No caso em pauta, além do preconceito, teriam de vencer a deficiência física gravíssima que acompanharia aquele menino pela vida afora. Com muito tato e rezando para que minhas palavras fossem brandas, mas verdadeiras e bem entendidas, expliquei ao casal o panorama que se descortinaria daquele dia em diante. Adotar é ato de amor, mas pode ser um ato complicado; adotar deficiente físico ou mental, mais difícil ainda. Há palpável risco de quebra da estabilidade emocional da família ou quebra do equilíbrio financeiro. Ou as duas coisas. Baseado em experiências anteriores, pensei estar frente a mais um projeto de adoção esboroando-se em fracasso.

A reação do casal conseguiu surpreender-me mais do que a artrogripose da criança. Após minhas ponderações, confabularam.
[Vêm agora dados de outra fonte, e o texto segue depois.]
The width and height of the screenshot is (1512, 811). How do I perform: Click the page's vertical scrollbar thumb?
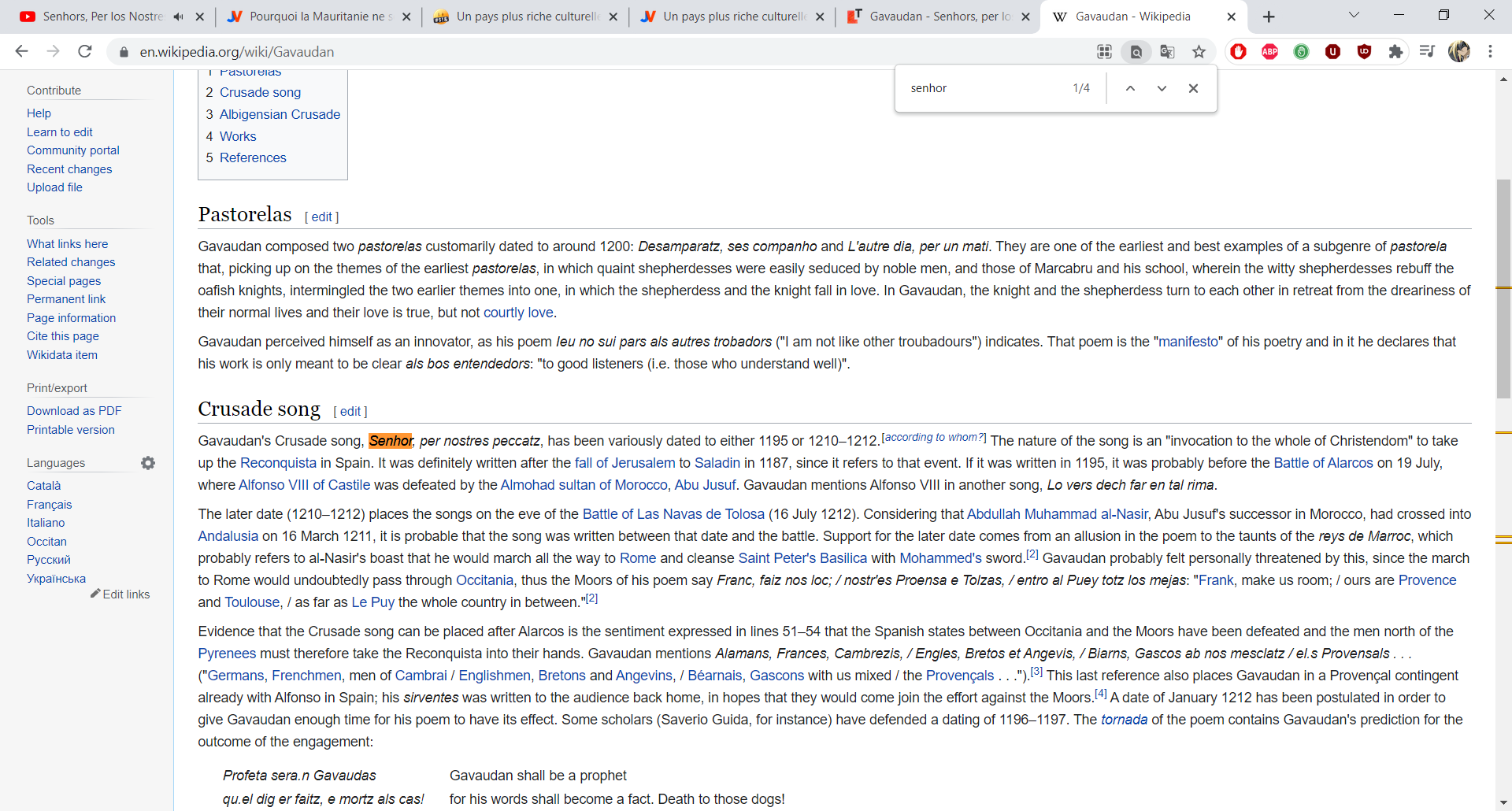1503,288
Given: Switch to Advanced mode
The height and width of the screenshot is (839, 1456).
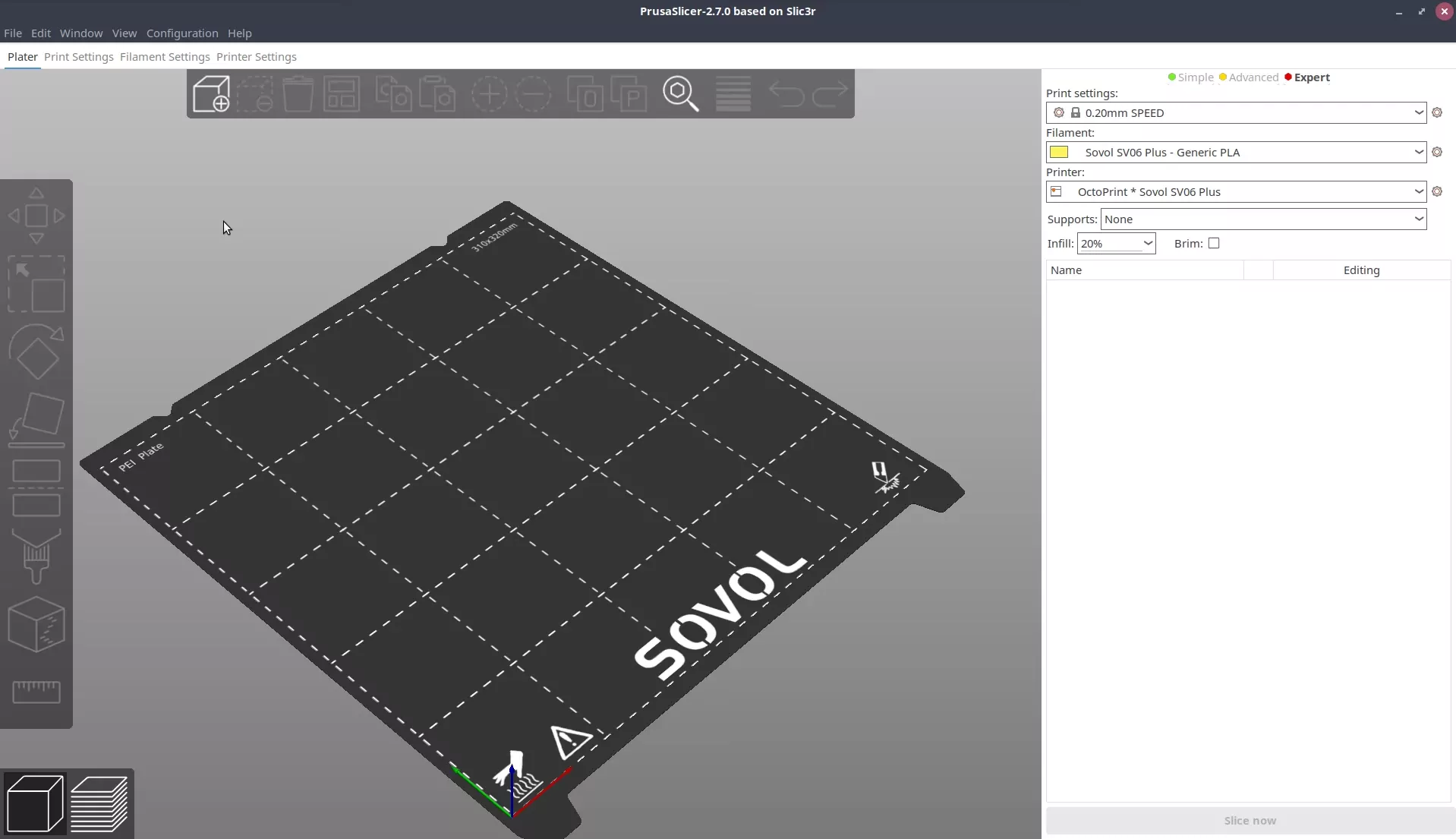Looking at the screenshot, I should pos(1249,77).
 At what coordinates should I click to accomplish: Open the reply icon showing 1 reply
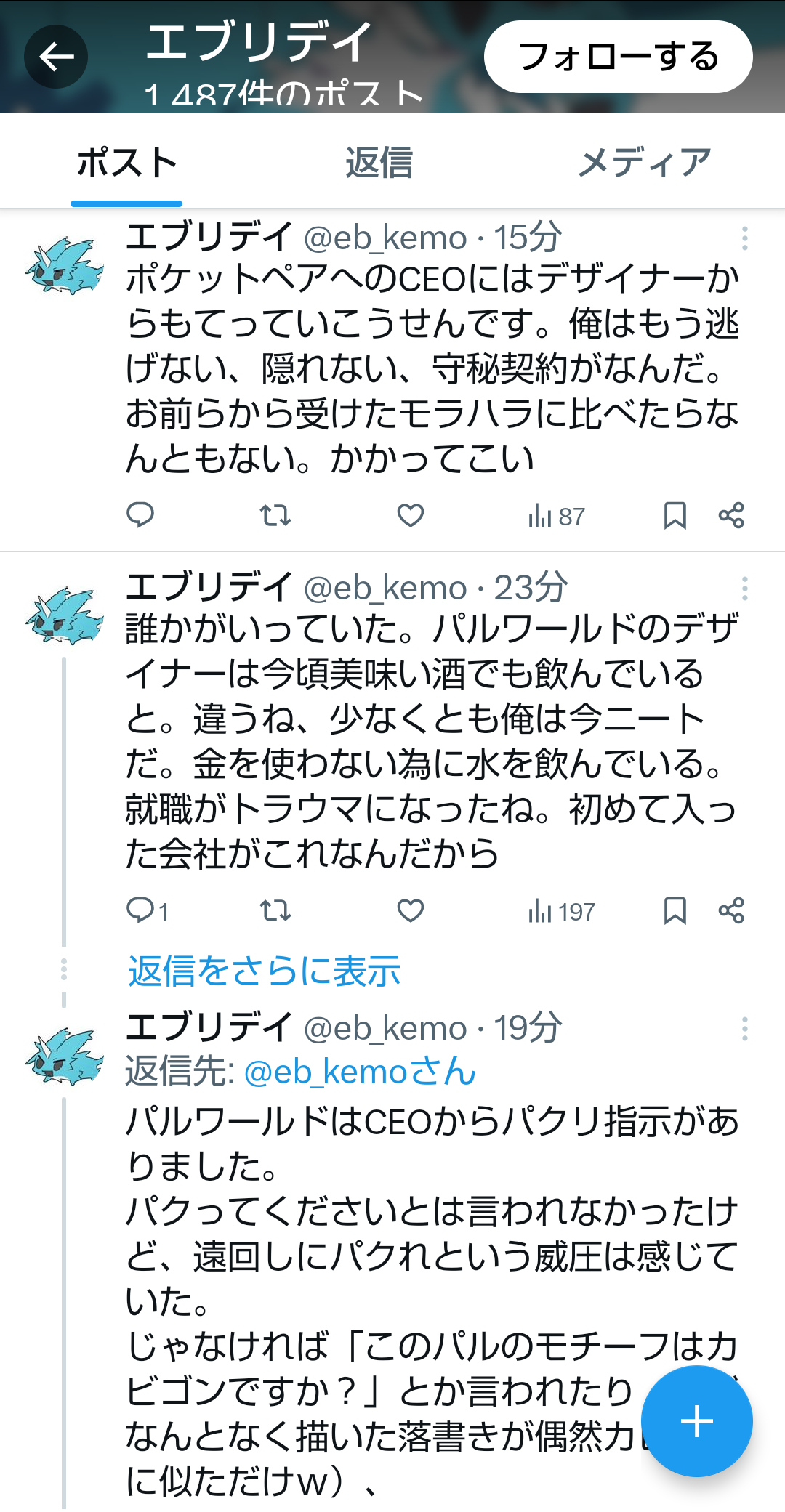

Poucas palavras, mas olhares de cumplicidade diante das vicissitudes. Encerraram a conversa com a tomada de posição.

-- Doutor, estamos com esse nenê há alguns dias e já o amamos. Deus não nos deu filhos, mas nos permitiu adotar nossa filhinha sadia. Chegou a hora de agradecermos. Vamos criá-lo. Se ele chegar a andar, já nos daremos por satisfeitos.

Diante da firmeza do casal, resolvi dar mais um passo para ajudá-los. Liguei para médico ortopedista conhecido pela competência e fervor cristão. (Reescrevo esta história In Memoriam de dr. Eduardo Álvaro Vieira)

-- Eduardo, quero ver você fazer este menino andar!

-- Pode escrever, ele andará.

Anos de trabalho, internações, mais de vinte cirurgias. Enxertos de osso, de músculos, tendões. Fisioterapia e treinamentos. A promessa foi cumprida. Dr. Eduardo ligou-me quando o menino deu os primeiros passos. Passaram-se os anos. O pequeno anjo entortado tornou-se jovem de boa formação moral e companheiro do pai na empresa.

Esta história empresta o título ao primeiro livro que publiquei. No lançamento de “O anjinho dos pés tortos e outras histórias” meu coração exultou pela quantidade de amigos presentes. Entre eles, casal e três filhos -- duas mocinhas e seu irmão, todos adotados -- ampliaram meu júbilo e emoção. O rapaz adquiriu um exemplar e fez com que pais e irmãs o assinassem. Rabiscou linda dedicatória e entregou-me. O simpático afrodescendente usava botas especiais.

Se a pergunta “adotar uma criança com artrogripose” fosse feita olho no olho, minhas palavras talvez os dissuadissem. A mão de Deus fez com que a consulta fosse realizada pelo telefone. O amor fez o remanescente.

Edgard Steffen ([email protected]) é médico, escritor e membro da Academia Sorocabana de Letras (ASL).